++++ AVAILABLE DATA ++++

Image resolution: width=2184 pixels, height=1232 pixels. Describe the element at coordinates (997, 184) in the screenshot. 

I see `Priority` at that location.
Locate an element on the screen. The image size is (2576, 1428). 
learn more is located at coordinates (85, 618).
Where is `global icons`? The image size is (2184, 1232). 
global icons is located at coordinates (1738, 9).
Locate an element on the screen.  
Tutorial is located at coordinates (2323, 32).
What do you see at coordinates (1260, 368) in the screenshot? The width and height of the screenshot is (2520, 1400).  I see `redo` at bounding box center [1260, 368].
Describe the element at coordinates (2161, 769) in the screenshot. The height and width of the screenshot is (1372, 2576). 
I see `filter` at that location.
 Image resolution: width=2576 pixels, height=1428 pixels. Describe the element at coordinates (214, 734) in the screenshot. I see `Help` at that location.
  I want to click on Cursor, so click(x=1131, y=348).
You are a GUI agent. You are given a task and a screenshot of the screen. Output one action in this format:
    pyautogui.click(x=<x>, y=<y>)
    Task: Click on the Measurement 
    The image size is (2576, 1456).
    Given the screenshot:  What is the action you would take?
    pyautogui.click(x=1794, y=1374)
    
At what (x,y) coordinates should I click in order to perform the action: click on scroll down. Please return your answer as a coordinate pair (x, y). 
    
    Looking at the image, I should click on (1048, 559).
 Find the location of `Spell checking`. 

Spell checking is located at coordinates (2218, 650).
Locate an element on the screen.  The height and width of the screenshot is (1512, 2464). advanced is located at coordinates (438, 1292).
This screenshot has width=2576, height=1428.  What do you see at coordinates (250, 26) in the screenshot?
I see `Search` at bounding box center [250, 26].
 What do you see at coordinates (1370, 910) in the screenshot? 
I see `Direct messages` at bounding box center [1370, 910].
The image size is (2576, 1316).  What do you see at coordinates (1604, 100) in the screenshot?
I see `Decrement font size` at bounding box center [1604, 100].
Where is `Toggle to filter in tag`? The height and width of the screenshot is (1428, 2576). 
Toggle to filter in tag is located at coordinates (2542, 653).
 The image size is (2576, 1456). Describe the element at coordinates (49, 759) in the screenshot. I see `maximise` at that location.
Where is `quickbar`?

++++

Print the rows above that begin with the line containing "You are a GUI" and end with the line containing "pyautogui.click(x=1794, y=1374)", reproducing every line in that span word for word.

You are a GUI agent. You are given a task and a screenshot of the screen. Output one action in this format:
    pyautogui.click(x=<x>, y=<y>)
    Task: Click on the Measurement 
    The image size is (2576, 1456).
    Given the screenshot:  What is the action you would take?
    pyautogui.click(x=1794, y=1374)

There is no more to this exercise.